# [YOUR ASSIGNMENT]
Filter the material below down to the lines with the word "axis" and give those lines.

•••

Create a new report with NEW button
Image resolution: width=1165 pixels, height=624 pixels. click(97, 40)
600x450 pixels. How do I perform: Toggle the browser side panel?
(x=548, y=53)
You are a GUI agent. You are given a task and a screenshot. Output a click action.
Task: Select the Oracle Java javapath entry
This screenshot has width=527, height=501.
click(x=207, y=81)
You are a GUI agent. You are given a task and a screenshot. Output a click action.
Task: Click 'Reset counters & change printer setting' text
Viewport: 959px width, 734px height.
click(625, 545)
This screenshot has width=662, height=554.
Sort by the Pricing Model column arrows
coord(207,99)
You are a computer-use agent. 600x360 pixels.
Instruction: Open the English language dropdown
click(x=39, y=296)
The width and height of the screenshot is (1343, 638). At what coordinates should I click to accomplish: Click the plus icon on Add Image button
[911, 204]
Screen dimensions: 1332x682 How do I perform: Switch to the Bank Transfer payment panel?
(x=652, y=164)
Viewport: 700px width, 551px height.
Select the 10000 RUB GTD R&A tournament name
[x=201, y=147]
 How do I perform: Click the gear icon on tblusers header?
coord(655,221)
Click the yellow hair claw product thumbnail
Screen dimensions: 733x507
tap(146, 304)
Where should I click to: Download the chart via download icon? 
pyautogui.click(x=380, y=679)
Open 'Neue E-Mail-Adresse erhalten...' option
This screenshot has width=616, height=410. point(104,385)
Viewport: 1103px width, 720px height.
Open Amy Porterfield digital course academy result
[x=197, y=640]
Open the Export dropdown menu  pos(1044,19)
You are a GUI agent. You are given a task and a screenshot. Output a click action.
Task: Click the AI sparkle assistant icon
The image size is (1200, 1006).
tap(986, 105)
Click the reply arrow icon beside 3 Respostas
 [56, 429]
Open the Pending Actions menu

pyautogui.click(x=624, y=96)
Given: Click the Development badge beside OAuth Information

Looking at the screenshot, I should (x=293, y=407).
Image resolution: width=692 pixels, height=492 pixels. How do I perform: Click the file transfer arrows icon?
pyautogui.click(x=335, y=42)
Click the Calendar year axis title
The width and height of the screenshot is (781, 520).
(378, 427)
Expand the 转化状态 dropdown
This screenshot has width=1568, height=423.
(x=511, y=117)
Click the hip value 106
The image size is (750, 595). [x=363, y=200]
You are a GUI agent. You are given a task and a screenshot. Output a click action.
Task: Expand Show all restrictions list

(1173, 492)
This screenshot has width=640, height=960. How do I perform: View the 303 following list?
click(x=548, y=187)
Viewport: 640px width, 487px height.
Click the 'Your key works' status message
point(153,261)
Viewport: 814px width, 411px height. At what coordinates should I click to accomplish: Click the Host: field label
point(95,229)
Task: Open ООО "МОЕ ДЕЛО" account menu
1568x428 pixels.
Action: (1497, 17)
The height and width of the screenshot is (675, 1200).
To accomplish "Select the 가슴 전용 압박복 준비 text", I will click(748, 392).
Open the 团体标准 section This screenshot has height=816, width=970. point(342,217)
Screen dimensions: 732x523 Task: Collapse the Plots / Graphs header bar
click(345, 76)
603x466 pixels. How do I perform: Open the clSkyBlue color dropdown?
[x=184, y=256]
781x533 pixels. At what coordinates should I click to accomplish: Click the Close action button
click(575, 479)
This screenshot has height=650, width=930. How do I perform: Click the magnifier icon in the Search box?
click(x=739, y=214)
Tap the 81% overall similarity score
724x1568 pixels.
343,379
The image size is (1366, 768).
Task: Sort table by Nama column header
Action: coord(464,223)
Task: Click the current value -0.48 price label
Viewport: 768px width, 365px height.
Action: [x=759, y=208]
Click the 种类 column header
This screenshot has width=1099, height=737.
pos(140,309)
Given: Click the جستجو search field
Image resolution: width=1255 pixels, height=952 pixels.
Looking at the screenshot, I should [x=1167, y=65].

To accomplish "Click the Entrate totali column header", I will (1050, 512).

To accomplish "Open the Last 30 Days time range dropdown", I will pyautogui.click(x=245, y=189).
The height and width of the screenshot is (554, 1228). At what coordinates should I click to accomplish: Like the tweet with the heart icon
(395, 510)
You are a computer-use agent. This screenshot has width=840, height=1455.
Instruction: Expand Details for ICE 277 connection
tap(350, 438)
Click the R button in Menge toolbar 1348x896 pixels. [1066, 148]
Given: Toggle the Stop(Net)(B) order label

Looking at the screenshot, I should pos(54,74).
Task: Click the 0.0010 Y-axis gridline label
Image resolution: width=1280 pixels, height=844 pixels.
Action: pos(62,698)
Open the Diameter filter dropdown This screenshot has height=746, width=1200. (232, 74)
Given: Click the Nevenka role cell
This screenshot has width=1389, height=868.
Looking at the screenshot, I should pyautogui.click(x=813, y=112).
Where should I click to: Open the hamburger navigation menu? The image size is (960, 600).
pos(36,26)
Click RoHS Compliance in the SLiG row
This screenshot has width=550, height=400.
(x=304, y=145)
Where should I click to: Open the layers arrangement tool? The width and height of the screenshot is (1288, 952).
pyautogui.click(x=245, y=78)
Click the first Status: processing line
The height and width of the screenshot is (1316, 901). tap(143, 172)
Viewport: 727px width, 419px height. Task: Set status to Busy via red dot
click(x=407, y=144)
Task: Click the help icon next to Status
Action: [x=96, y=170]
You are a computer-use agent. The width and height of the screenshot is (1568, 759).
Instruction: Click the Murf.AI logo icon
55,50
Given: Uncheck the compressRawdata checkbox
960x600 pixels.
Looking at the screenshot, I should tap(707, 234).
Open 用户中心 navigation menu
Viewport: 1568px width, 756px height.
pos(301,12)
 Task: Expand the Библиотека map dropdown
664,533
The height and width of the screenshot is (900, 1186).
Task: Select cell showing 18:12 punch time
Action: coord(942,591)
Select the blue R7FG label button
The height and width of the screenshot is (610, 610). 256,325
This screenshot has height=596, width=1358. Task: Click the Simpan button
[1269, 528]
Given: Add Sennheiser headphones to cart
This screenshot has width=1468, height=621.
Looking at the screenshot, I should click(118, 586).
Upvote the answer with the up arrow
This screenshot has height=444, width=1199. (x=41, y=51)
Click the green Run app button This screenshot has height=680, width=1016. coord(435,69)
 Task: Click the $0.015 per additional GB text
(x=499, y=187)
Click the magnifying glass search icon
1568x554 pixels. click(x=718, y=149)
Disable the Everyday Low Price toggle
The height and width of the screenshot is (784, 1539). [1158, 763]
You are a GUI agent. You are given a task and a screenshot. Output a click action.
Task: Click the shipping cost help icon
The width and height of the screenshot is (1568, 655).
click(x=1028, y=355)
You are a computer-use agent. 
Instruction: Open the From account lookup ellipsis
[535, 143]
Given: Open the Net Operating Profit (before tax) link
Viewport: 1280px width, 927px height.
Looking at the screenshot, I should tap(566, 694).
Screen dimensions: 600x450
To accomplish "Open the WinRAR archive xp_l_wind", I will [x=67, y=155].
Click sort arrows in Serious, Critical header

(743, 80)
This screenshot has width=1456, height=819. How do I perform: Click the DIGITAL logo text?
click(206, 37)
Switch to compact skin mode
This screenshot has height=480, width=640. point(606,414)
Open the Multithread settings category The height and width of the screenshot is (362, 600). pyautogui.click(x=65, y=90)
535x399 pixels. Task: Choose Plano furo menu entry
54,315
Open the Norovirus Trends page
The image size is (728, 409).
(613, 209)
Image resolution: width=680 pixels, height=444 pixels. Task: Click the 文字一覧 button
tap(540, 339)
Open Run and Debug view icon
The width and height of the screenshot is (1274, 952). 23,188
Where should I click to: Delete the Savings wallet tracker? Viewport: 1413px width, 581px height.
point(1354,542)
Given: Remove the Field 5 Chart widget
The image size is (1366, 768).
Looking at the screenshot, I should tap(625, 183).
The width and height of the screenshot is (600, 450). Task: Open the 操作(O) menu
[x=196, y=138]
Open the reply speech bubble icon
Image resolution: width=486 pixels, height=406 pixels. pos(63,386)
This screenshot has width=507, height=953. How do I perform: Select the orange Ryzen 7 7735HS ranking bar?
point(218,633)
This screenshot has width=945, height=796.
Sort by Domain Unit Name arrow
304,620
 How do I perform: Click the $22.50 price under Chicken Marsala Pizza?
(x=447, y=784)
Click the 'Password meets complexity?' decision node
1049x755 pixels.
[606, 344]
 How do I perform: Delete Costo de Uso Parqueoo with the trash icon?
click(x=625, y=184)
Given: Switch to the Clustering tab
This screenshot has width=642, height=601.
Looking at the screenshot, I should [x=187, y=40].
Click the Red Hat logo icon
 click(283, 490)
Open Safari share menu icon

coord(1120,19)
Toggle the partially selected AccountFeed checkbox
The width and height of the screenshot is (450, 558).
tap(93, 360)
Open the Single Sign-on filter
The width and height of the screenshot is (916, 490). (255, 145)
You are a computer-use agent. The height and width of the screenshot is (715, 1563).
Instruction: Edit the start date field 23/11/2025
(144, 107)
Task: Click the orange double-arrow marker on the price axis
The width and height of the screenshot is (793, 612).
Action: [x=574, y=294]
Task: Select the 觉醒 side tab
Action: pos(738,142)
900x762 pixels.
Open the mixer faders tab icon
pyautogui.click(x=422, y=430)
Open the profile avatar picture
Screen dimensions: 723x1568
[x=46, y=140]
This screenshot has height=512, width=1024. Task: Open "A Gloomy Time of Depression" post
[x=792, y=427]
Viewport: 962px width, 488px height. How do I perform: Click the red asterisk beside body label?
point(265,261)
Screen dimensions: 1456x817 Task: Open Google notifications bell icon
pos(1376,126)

•••

# [RESULT BELOW]
Click the Calendar year axis title
Task: Click the 0.0010 Y-axis gridline label
Task: Click the orange double-arrow marker on the price axis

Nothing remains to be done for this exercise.